Chen Z, Blandl T, Prorok M, Warder S E, Li L, Zhu Y, Pedersen L G, Ni F, Castellino F J
Biomolecular NMR Laboratory and the Montreal Joint Center for Structural Biology, Biotechnology Research Institute, National Research Council of Canada, Montreal, Quebec H4P 2R2, Canada.
J Biol Chem. 1998 Jun 26;273(26):16248-58. doi: 10.1074/jbc.273.26.16248.
The apo- and metal-bound solution conformations of synthetic conantokin-G (con-G, G1Egamma gammaL5Q gamma NQgamma 10LIRgamma K15SN-CONH2, gamma = gamma-carboxyglutamic acid), an antagonist of N-methyl-D-aspartate receptor-derived neuronal ion channels, have been examined by one- and two-dimensional 1H NMR at neutral pH. A complete structure for the Mg2+-loaded peptide was defined by use of distance geometry calculations and was found to exist as an alpha-helix that spans the entire peptide. The alpha-helical nature of Mg2+/con-G was also supported by the small values (<5.5 Hz) of the 3JHNalpha coupling constants measured for amino acid residues 3-5, 8, 9, and 11-16, and the small values (<4 ppb/K) of the temperature coefficients observed for the alphaNH protons of residues 5-17. This conformation contrasted with that obtained for apo-con-G, which was nearly structureless in solution. Docking of Mg2+ into con-G was accomplished by use of the genetic algorithm/molecular dynamics simulation method, employing the NMR-derived Mg2+-loaded structure for initial coordinates in the midpoint calculations. For the 3 Mg2+/con-G model, it was found that binding of one Mg2+ ion is stabilized by oxygen atoms from three gamma-carboxylates of Gla3, Gla4, and Gla7; another Mg2+ is coordinated by two oxygen atoms, one from each of the gamma-carboxylates of Gla7; and a third metal ion through three donor oxygen atoms of gamma-carboxylates from Gla10 and Gla14. As shown from direct metal binding measurements to mutant con-G peptides, these latter two Gla residues probably stabilized the tightest binding Mg2+ ion. Circular dichroism studies of these same peptide variants demonstrated that all Gla residues contribute to the adoption of the Mg2+-dependent alpha-helical conformation in con-G. The data obtained in this investigation provide a molecular basis for the large conformational alteration observed in apo-con-G as a result of divalent cation binding and allow assessment of the roles of individual Gla residues in defining certain of the structure-function properties of con-G.
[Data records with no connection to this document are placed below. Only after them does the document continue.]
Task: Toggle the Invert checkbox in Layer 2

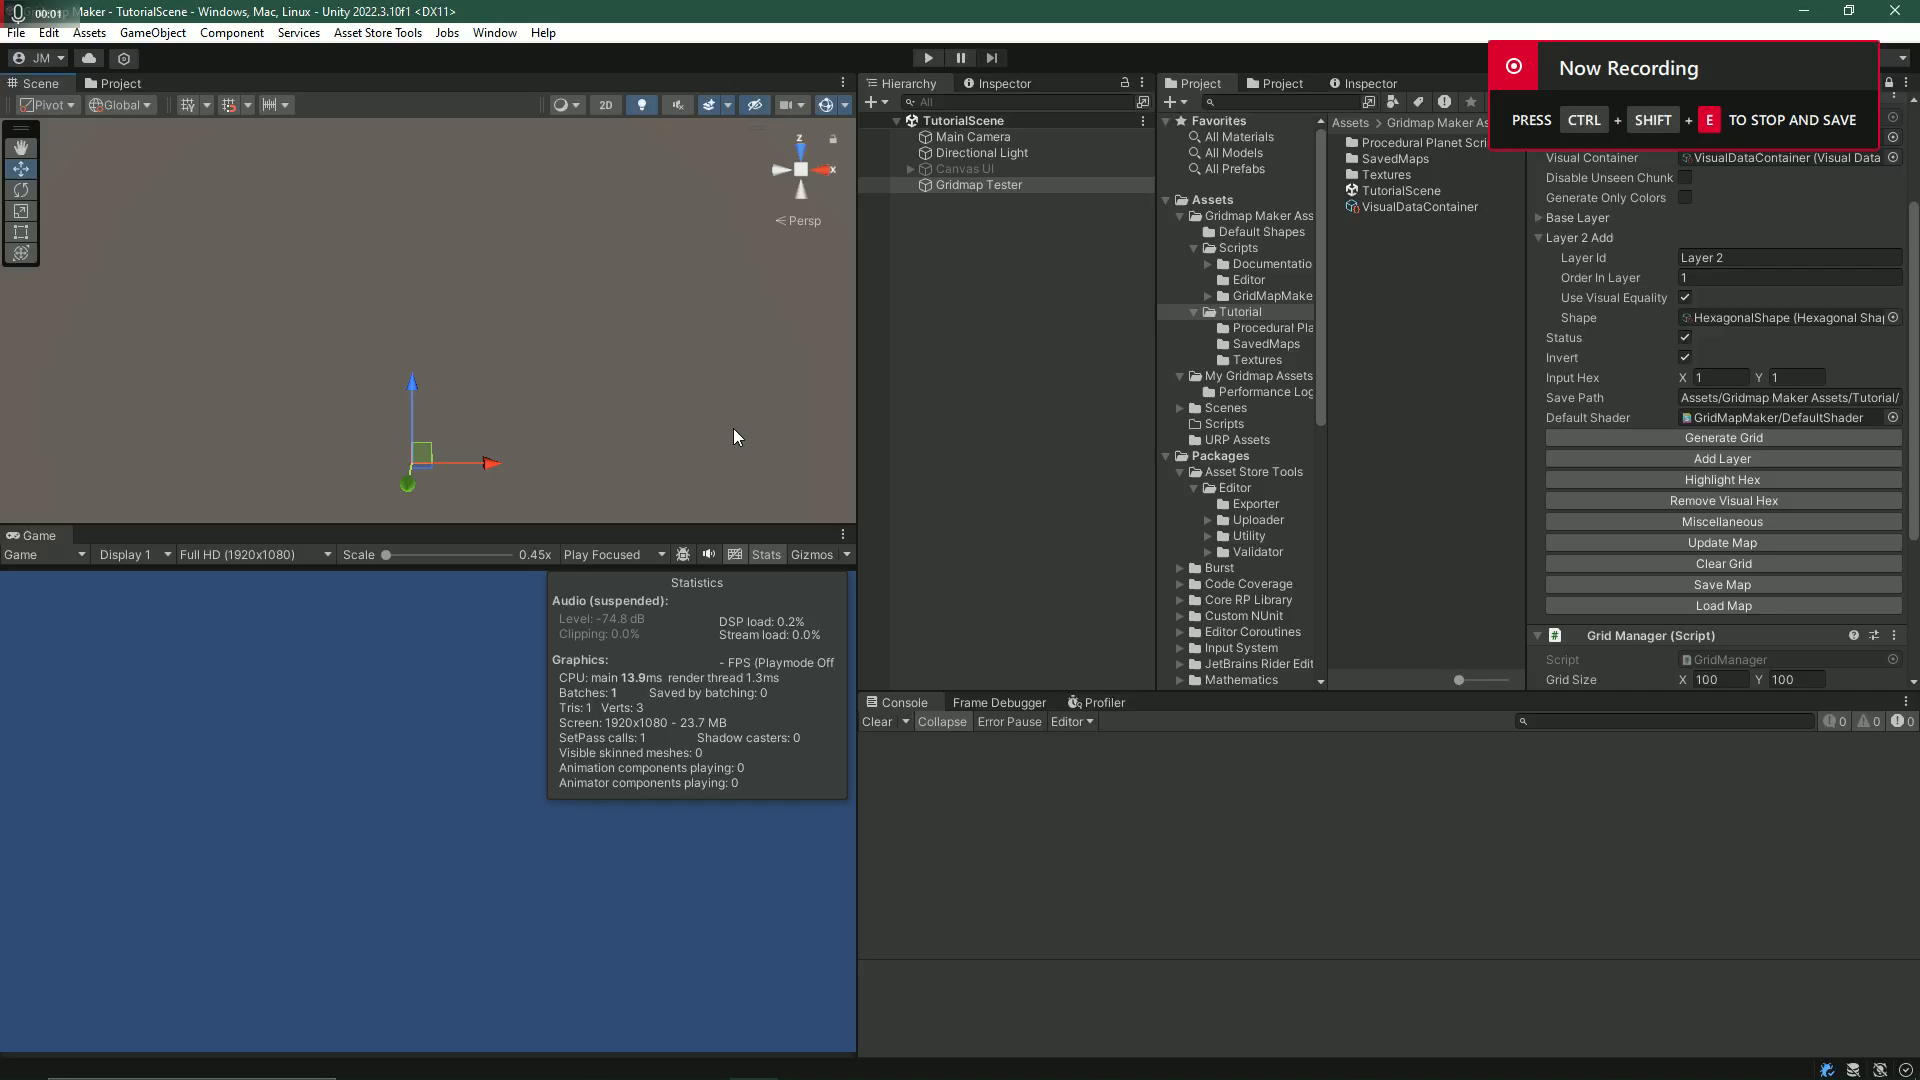Action: click(x=1685, y=357)
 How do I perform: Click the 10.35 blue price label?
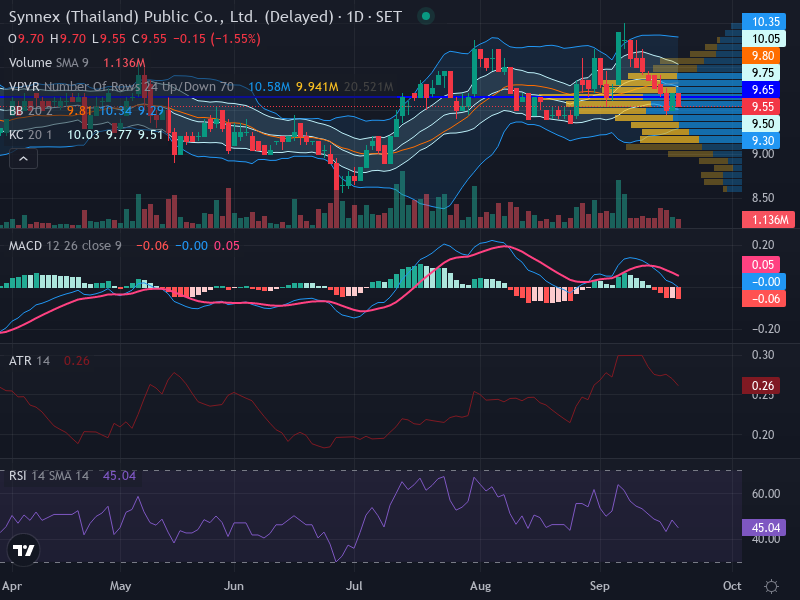(x=764, y=21)
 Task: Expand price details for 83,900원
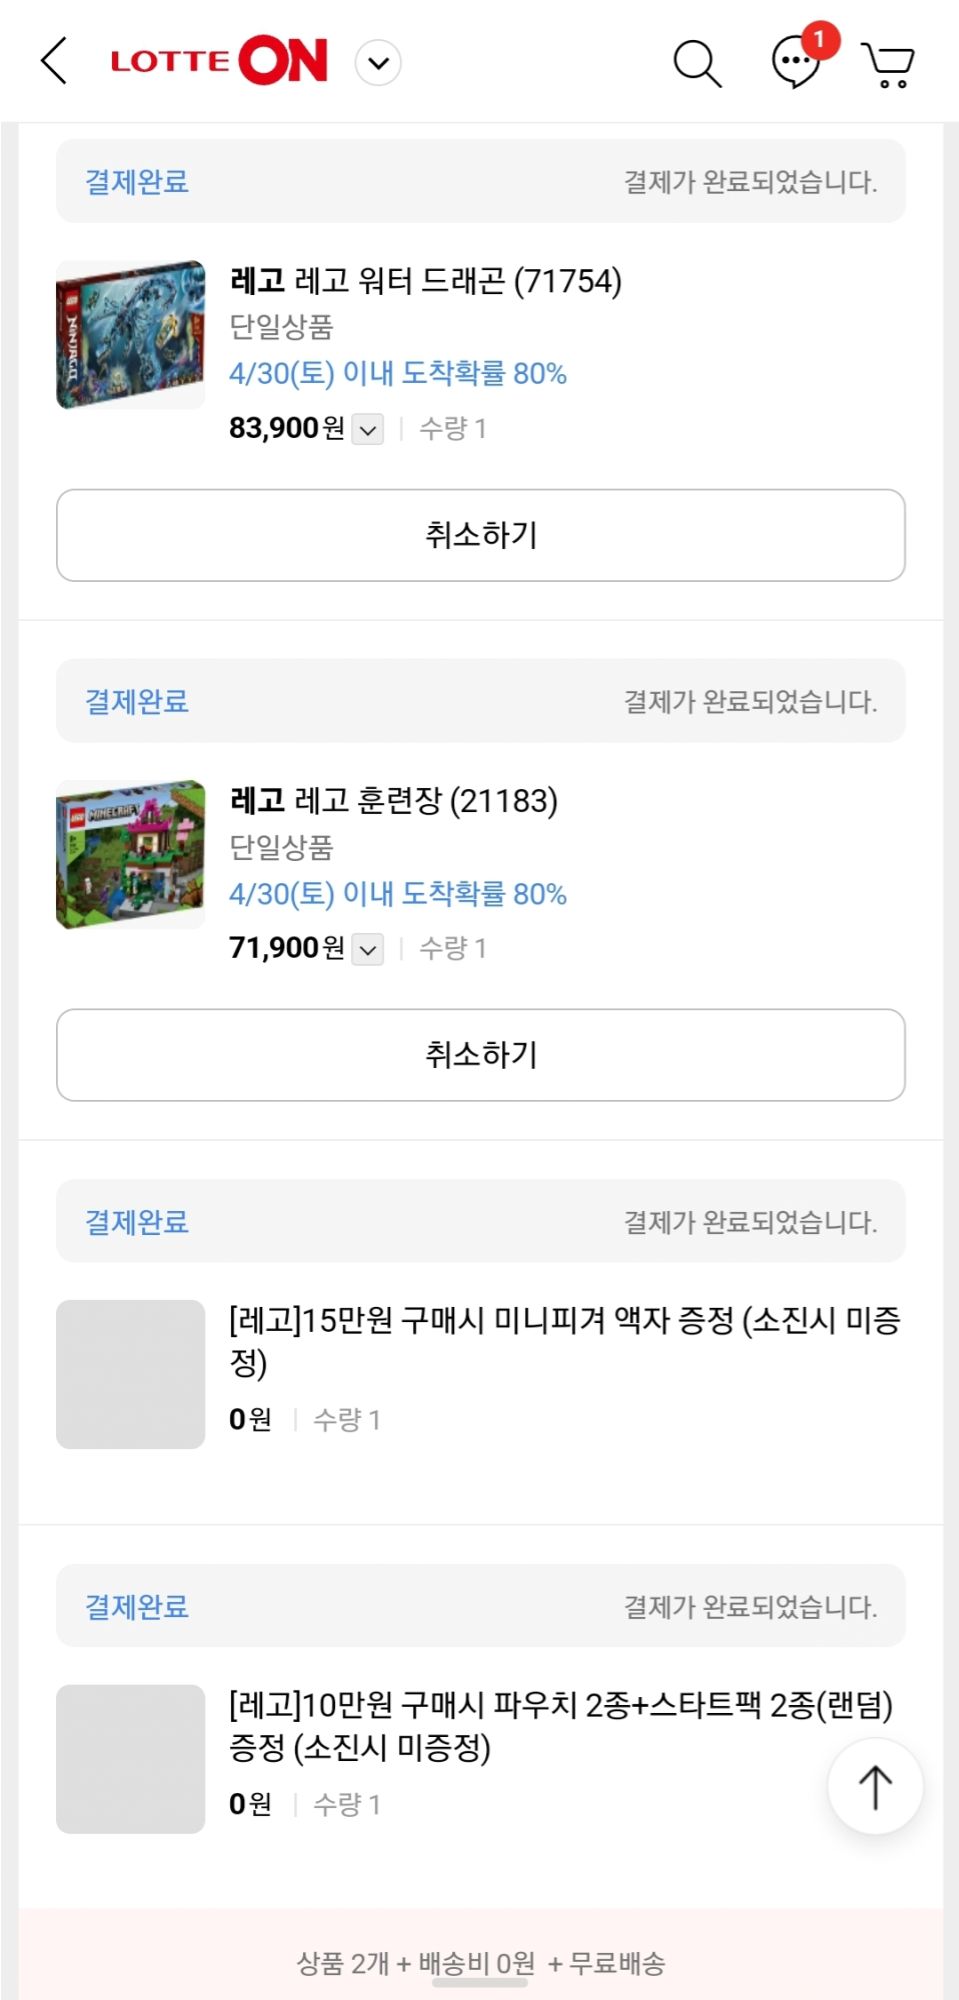click(368, 430)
N-甲基-D-天冬氨酸受体衍生的神经元离子通道拮抗剂——合成芋螺毒素G(芋螺毒素G,G1EγγL5QγNQγ10LIRγK15SN-CONH2,γ=γ-羧基谷氨酸)的脱辅基和金属结合溶液构象,已在中性pH条件下通过一维和二维1H NMR进行了研究。通过距离几何计算确定了负载Mg2+的肽的完整结构,发现其以跨越整个肽的α-螺旋形式存在。对于氨基酸残基3-5、8、9和11-16测得的3JHNα耦合常数较小(<5.5 Hz),以及对于残基5-17的αNH质子观察到的温度系数较小(<4 ppb/K),也支持了Mg2+/芋螺毒素G的α-螺旋性质。这种构象与脱辅基芋螺毒素G的构象形成对比,脱辅基芋螺毒素G在溶液中几乎没有结构。通过使用遗传算法/分子动力学模拟方法,将Mg2+对接至芋螺毒素G中,在中点计算中采用NMR衍生的负载Mg2+的结构作为初始坐标。对于3 Mg2+/芋螺毒素G模型,发现一个Mg2+离子的结合通过来自Gla3、Gla4和Gla7的三个γ-羧酸盐的氧原子得以稳定;另一个Mg2+由两个氧原子配位,一个来自Gla7的每个γ-羧酸盐;第三个金属离子通过来自Gla10和Gla14的γ-羧酸盐的三个供体氧原子配位。如对突变型芋螺毒素G肽的直接金属结合测量所示,后两个Gla残基可能稳定了结合最紧密的Mg2+离子。对这些相同肽变体的圆二色性研究表明,所有Gla残基都有助于芋螺毒素G中依赖Mg2+的α-螺旋构象的形成。本研究中获得的数据为脱辅基芋螺毒素G由于二价阳离子结合而观察到的大的构象改变提供了分子基础,并允许评估各个Gla残基在定义芋螺毒素G的某些结构-功能特性中的作用。